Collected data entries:
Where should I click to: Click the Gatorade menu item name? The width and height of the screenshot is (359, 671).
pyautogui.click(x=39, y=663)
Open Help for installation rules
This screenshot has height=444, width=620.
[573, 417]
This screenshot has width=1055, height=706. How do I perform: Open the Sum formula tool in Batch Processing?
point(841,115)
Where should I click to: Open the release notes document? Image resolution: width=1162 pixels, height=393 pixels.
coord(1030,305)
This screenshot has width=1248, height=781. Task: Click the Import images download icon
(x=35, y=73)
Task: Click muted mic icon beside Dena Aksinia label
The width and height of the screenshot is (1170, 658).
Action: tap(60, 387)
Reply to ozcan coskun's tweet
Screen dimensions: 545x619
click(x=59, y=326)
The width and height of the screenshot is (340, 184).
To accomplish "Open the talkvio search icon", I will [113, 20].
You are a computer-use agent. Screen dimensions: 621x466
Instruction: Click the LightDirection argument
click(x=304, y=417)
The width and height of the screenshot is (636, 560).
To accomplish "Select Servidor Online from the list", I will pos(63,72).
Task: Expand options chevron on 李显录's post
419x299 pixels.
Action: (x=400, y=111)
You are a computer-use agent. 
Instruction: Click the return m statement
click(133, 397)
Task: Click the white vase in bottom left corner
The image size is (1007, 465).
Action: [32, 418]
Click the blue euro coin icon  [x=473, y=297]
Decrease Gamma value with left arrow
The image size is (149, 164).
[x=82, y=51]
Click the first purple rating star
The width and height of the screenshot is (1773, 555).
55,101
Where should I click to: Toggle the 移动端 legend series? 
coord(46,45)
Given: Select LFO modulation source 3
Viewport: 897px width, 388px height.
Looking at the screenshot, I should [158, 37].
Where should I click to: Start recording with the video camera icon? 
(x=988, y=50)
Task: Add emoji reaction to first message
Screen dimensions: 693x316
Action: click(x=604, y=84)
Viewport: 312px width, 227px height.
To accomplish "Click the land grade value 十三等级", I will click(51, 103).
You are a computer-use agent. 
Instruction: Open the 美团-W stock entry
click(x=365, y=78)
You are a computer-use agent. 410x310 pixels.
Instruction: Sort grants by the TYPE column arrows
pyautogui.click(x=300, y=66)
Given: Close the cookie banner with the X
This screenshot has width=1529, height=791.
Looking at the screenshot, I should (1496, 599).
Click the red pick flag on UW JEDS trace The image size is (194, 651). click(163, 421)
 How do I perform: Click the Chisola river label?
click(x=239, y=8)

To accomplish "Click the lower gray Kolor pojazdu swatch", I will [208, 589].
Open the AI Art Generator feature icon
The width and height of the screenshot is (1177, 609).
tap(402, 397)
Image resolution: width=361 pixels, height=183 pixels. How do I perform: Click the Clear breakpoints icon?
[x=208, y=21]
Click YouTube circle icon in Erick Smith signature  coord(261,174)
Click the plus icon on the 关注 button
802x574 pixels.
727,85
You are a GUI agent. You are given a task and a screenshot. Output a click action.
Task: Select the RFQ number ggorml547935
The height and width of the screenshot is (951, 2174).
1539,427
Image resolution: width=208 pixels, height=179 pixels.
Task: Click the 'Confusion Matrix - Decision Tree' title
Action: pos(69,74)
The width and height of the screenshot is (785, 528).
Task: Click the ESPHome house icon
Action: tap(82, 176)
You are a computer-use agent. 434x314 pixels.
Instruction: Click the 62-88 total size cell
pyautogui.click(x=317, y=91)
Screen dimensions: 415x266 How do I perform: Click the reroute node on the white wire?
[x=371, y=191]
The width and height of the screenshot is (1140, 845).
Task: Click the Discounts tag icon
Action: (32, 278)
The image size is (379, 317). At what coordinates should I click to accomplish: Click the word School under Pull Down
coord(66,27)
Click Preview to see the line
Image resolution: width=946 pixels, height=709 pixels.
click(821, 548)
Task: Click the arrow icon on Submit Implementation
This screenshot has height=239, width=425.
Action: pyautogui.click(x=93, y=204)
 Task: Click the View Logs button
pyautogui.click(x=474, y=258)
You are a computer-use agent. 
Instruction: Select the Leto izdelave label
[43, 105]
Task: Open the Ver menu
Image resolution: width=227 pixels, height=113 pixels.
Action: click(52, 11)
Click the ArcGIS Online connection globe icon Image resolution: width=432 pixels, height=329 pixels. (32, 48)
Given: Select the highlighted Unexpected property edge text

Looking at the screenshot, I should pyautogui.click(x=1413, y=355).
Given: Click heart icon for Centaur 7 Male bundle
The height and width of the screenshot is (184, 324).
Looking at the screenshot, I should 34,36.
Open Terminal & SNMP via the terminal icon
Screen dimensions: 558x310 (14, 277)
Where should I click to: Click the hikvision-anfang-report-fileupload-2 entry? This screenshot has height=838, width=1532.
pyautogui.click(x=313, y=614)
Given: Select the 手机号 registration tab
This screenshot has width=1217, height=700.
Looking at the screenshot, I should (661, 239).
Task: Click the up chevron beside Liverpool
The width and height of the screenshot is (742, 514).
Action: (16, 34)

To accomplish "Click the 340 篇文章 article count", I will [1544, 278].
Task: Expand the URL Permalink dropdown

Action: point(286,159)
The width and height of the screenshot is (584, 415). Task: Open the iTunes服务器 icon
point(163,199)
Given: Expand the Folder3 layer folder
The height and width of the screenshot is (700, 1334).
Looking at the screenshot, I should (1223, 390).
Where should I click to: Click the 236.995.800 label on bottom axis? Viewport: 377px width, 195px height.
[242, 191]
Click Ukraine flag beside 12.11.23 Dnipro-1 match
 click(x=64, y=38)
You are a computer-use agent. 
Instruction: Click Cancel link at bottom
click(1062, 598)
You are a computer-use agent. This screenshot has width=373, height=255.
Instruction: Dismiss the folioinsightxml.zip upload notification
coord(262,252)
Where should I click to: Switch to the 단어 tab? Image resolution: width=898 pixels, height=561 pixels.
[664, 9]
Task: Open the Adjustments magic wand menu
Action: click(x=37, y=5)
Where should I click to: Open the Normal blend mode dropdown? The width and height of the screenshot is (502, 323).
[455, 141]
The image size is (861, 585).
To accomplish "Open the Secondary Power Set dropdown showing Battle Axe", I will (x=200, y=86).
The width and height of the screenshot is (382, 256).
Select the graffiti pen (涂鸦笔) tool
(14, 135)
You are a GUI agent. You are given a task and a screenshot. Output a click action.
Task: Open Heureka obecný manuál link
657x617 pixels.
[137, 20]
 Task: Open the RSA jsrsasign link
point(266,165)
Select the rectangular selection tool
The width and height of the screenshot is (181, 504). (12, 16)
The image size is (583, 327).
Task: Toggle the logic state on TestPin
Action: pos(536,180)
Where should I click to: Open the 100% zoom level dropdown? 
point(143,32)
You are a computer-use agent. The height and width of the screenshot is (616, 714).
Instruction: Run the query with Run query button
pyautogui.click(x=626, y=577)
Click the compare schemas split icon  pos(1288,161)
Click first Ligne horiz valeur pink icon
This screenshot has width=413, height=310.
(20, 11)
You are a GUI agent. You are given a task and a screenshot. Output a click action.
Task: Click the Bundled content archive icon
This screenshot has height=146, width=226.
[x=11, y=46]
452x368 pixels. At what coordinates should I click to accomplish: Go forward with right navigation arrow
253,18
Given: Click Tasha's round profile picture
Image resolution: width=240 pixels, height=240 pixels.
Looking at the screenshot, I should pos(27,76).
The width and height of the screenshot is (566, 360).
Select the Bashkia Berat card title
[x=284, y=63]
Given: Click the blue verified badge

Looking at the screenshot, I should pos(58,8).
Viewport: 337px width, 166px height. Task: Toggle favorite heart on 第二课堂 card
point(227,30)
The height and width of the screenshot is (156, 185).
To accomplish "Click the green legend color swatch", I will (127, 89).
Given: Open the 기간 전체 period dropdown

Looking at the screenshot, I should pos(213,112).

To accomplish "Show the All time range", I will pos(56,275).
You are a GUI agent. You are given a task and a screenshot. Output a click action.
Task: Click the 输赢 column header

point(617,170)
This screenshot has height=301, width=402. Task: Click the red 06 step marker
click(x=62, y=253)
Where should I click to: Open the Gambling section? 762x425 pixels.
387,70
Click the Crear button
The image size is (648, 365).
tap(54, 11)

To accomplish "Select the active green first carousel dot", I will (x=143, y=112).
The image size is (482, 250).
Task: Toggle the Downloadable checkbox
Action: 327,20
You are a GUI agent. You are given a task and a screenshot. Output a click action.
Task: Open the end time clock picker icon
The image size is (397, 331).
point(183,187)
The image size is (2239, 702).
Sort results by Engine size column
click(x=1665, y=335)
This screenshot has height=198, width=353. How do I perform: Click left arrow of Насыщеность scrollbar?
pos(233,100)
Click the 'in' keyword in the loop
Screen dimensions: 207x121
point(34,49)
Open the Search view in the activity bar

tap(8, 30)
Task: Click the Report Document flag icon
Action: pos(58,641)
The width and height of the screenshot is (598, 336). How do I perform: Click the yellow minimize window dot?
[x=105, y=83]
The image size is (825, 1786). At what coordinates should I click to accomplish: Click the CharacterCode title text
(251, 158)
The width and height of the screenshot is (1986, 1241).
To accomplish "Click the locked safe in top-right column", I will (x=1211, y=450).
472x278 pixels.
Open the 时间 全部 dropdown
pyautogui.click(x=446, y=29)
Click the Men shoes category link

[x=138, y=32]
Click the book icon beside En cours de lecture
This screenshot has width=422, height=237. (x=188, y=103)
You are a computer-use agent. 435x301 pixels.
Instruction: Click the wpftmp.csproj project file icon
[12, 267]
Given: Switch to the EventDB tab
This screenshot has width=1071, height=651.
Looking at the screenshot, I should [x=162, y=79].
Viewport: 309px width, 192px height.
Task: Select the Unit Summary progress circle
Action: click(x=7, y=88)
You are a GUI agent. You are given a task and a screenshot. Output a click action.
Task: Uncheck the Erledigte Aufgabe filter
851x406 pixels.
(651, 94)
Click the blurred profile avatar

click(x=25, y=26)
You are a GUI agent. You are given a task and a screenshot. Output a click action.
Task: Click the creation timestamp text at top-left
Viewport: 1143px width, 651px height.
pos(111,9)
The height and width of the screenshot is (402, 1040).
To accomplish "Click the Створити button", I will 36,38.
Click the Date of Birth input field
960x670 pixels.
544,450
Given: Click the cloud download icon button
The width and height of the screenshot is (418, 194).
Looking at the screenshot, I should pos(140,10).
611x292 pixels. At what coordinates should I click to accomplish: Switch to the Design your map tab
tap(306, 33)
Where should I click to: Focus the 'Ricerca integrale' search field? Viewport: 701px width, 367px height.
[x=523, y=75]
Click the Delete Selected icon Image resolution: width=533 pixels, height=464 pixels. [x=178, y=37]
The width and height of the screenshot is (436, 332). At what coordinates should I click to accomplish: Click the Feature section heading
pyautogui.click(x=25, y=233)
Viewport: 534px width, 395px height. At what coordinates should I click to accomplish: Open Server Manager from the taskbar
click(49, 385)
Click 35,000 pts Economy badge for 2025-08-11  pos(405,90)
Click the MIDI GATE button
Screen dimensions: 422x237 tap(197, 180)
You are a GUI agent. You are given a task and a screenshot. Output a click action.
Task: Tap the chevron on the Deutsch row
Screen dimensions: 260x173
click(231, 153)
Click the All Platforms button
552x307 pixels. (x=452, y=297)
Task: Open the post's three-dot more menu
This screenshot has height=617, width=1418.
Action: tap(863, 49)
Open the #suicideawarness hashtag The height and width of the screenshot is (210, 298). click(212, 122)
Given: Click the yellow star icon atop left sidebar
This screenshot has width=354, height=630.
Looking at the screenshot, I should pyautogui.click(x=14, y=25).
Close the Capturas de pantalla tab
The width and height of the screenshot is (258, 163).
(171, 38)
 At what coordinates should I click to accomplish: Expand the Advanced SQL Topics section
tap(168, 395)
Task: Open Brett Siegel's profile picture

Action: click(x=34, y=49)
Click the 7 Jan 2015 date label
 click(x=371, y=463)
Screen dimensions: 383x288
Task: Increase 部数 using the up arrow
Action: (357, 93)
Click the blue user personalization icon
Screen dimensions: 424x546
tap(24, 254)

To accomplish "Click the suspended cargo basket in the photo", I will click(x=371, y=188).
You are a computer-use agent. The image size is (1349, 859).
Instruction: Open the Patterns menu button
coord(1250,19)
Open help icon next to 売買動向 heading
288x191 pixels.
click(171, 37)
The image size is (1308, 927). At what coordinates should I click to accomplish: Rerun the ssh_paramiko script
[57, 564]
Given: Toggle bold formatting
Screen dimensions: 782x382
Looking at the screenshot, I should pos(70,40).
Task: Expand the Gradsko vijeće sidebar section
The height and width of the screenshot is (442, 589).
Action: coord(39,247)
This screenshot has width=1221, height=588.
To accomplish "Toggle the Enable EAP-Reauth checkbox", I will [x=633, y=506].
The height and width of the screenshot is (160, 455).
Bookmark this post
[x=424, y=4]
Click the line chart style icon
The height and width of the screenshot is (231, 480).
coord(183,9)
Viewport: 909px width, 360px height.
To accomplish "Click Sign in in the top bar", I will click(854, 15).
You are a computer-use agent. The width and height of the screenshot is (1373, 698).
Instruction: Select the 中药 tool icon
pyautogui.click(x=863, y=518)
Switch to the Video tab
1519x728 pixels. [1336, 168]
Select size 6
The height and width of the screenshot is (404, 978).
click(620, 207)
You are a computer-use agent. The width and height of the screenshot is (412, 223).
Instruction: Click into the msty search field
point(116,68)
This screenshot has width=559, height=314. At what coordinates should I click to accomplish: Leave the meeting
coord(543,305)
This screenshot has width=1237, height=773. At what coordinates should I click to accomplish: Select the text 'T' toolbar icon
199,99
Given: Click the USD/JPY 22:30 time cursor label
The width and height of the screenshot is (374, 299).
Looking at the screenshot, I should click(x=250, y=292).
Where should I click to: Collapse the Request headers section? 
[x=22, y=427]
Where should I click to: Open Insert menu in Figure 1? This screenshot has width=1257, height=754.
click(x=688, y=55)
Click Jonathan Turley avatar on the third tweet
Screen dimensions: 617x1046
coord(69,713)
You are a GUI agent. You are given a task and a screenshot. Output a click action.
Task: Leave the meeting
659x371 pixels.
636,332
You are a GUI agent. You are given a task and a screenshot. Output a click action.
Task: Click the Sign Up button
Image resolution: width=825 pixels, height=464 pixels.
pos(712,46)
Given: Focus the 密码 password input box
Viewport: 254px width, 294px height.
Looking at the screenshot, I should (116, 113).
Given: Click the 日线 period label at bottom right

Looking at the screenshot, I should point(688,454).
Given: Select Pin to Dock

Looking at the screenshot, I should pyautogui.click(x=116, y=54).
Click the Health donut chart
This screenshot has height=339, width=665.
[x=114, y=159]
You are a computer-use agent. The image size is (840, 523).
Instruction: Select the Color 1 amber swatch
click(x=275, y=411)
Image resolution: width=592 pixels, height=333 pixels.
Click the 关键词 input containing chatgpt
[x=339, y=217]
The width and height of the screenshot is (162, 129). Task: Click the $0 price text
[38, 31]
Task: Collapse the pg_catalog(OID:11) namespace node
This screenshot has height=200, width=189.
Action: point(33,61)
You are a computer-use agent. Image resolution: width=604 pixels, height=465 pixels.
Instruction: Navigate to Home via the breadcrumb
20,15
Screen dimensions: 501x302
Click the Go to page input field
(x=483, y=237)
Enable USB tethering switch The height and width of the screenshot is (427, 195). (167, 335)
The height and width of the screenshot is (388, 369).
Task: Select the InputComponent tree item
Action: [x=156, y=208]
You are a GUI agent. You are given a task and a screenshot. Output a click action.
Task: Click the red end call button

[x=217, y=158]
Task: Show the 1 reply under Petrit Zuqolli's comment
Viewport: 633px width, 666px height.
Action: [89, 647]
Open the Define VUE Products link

### What you have to do:
In the records above, find each line with the word "chevron" and copy it out.

### Solved problem:
Task: Expand options chevron on 李显录's post
Task: Click the up chevron beside Liverpool
Task: Tap the chevron on the Deutsch row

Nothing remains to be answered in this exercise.